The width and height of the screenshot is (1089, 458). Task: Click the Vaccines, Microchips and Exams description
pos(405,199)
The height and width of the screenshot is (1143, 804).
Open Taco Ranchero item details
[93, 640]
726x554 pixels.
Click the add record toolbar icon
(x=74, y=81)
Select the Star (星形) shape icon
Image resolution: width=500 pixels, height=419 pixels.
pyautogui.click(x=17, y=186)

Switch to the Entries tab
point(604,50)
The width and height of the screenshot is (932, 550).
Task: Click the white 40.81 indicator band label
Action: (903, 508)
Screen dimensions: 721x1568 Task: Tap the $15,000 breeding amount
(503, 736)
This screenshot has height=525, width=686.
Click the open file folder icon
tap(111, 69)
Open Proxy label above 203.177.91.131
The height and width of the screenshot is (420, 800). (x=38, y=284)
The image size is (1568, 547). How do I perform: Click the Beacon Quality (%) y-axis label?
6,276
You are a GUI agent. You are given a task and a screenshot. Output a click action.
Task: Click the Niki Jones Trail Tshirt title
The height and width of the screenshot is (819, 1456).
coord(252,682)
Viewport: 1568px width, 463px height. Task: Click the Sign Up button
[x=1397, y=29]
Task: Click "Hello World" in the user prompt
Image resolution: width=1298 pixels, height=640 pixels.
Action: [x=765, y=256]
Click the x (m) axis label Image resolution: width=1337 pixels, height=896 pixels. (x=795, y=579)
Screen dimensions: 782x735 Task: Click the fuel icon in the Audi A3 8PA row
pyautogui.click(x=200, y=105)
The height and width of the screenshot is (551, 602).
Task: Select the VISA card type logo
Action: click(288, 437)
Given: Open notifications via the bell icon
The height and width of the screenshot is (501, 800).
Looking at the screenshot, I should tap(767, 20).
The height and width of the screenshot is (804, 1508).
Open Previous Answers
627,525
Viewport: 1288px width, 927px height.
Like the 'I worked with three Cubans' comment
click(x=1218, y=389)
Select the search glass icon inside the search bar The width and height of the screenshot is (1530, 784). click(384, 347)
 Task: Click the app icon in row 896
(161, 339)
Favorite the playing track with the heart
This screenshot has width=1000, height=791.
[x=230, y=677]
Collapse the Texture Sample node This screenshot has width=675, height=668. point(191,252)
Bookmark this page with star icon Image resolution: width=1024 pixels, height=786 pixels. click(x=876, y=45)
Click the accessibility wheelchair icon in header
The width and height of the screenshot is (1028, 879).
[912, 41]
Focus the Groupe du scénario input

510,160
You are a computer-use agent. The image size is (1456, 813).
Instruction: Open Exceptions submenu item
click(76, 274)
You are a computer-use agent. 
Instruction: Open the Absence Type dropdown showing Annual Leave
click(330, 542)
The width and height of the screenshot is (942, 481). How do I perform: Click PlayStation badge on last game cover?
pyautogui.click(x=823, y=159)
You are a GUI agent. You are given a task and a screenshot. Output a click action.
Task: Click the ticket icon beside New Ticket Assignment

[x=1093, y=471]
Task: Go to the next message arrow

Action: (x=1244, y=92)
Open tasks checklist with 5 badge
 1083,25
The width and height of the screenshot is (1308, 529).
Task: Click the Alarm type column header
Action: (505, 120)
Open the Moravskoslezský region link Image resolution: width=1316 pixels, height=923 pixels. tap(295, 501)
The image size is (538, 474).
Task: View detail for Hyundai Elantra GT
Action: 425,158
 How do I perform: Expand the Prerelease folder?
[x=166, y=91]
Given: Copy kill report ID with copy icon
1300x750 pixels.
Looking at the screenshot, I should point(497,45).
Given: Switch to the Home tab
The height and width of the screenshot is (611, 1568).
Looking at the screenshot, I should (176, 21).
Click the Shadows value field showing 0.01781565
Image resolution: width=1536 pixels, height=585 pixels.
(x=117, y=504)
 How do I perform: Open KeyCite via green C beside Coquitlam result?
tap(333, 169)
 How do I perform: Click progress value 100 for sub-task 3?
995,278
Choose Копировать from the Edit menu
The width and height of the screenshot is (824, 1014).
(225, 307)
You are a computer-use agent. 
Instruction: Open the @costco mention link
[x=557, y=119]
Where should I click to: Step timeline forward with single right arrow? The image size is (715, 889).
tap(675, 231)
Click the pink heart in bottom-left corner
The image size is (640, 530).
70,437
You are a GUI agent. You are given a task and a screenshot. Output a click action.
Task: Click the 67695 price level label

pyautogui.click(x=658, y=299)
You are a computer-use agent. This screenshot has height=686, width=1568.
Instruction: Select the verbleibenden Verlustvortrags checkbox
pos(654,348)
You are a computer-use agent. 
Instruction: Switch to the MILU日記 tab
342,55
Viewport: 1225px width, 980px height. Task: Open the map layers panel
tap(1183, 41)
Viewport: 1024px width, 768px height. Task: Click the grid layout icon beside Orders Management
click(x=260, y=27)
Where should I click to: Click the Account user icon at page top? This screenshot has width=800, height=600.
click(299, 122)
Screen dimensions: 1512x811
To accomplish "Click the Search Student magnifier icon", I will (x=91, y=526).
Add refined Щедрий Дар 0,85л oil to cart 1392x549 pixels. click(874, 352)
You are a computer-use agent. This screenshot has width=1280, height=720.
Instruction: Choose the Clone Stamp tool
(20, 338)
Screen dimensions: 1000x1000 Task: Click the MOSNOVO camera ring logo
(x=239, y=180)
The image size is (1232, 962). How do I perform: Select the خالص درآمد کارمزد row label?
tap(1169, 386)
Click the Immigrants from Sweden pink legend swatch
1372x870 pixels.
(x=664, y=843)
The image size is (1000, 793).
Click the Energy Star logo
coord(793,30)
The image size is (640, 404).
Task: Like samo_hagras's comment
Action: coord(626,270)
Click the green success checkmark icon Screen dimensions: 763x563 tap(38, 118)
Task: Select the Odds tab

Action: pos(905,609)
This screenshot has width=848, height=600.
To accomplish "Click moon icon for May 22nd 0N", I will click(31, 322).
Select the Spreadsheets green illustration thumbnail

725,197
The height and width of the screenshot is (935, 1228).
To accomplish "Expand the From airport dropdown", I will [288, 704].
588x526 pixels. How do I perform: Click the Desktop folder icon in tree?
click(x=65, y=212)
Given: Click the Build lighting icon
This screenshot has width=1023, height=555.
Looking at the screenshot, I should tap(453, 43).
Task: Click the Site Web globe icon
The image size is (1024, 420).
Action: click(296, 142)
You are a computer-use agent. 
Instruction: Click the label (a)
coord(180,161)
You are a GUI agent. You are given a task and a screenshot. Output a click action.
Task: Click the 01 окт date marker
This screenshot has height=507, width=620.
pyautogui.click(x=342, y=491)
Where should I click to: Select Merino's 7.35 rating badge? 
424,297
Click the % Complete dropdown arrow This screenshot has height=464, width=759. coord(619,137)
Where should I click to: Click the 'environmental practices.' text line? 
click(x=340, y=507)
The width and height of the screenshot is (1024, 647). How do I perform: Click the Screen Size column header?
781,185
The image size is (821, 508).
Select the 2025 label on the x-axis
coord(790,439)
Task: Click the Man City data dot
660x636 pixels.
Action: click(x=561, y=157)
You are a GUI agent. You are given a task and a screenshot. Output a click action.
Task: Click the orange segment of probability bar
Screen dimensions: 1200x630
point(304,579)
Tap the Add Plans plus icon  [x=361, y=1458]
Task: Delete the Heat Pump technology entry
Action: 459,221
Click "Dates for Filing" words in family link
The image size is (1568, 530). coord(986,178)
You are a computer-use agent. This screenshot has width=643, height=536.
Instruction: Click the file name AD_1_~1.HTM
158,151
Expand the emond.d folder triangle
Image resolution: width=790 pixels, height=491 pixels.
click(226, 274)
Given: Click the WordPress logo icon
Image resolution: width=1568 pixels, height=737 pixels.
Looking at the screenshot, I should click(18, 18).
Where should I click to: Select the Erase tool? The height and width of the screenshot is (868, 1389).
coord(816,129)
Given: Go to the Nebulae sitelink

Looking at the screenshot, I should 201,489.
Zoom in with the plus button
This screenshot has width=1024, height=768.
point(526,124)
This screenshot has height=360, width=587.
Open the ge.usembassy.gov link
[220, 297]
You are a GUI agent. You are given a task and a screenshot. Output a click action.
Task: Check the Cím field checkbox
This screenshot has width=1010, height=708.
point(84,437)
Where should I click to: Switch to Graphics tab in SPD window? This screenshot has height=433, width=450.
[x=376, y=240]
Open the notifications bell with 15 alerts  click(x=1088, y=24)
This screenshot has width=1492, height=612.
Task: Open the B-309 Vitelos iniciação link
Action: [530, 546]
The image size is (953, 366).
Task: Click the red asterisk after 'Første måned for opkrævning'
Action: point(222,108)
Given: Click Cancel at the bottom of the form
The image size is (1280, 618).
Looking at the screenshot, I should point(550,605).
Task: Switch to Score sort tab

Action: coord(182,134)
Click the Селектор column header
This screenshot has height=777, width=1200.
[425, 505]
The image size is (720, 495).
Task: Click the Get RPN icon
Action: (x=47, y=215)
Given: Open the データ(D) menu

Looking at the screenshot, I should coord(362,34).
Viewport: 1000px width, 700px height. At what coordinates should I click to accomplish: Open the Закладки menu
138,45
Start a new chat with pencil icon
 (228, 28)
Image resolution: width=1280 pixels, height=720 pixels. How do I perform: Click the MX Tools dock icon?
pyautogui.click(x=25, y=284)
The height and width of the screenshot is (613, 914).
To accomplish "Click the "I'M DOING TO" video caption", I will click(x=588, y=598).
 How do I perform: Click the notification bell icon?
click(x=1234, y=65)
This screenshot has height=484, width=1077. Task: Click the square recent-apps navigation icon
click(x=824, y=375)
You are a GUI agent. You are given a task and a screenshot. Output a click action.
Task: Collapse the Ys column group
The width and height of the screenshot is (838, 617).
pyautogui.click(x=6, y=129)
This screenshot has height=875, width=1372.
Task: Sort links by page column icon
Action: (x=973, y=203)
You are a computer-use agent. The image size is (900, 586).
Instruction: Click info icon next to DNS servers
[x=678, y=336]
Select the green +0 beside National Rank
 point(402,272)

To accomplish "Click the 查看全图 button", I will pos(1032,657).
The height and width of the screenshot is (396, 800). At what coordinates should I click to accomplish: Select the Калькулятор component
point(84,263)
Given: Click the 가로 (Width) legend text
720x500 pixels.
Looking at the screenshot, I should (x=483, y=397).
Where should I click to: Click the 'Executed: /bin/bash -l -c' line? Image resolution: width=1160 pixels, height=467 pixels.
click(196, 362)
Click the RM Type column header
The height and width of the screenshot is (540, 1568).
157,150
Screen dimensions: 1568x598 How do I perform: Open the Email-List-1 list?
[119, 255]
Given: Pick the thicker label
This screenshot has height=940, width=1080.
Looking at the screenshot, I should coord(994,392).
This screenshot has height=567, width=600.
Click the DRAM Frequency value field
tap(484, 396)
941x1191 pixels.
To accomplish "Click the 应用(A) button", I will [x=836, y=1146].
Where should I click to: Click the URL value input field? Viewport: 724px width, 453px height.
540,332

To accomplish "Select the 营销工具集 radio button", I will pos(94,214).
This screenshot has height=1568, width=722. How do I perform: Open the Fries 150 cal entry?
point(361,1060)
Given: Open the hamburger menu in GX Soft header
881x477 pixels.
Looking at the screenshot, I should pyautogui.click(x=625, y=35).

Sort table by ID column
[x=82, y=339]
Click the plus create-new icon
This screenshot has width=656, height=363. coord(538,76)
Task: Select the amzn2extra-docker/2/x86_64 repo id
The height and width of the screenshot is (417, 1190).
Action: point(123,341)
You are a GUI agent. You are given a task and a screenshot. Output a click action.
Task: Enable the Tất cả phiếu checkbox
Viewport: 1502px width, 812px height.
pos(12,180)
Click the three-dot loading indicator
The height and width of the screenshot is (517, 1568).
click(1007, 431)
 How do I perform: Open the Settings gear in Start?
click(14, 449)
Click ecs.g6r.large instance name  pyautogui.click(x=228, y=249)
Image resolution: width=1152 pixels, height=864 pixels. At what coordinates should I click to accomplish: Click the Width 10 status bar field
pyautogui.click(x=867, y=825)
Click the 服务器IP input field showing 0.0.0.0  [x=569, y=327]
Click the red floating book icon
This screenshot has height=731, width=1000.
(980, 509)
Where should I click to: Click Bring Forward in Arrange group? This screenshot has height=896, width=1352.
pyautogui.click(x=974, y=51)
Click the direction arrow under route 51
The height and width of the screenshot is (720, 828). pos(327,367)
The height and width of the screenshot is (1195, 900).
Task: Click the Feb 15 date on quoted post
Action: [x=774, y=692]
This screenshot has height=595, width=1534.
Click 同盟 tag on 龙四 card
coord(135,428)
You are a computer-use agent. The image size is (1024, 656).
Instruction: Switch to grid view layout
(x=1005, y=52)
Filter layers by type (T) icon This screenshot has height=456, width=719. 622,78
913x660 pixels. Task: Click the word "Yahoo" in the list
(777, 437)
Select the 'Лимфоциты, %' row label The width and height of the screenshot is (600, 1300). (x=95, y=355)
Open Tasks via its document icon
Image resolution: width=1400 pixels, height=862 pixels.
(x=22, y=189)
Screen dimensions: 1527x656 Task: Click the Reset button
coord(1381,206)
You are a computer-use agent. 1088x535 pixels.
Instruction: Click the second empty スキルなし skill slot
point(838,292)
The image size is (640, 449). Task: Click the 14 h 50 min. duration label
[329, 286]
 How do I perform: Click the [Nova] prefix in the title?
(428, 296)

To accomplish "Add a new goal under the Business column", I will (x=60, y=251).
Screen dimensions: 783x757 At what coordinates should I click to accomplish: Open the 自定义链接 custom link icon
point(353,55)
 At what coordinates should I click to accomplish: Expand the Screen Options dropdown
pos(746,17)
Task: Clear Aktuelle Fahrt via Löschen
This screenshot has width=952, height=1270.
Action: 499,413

--------------------------------------------------

▶ PROBLEM TO SOLVE
In the listing above, find every line with the word "bottom" and copy it.

▶ ANSWER FOR THE TASK
Click the pink heart in bottom-left corner
Given: Click Cancel at the bottom of the form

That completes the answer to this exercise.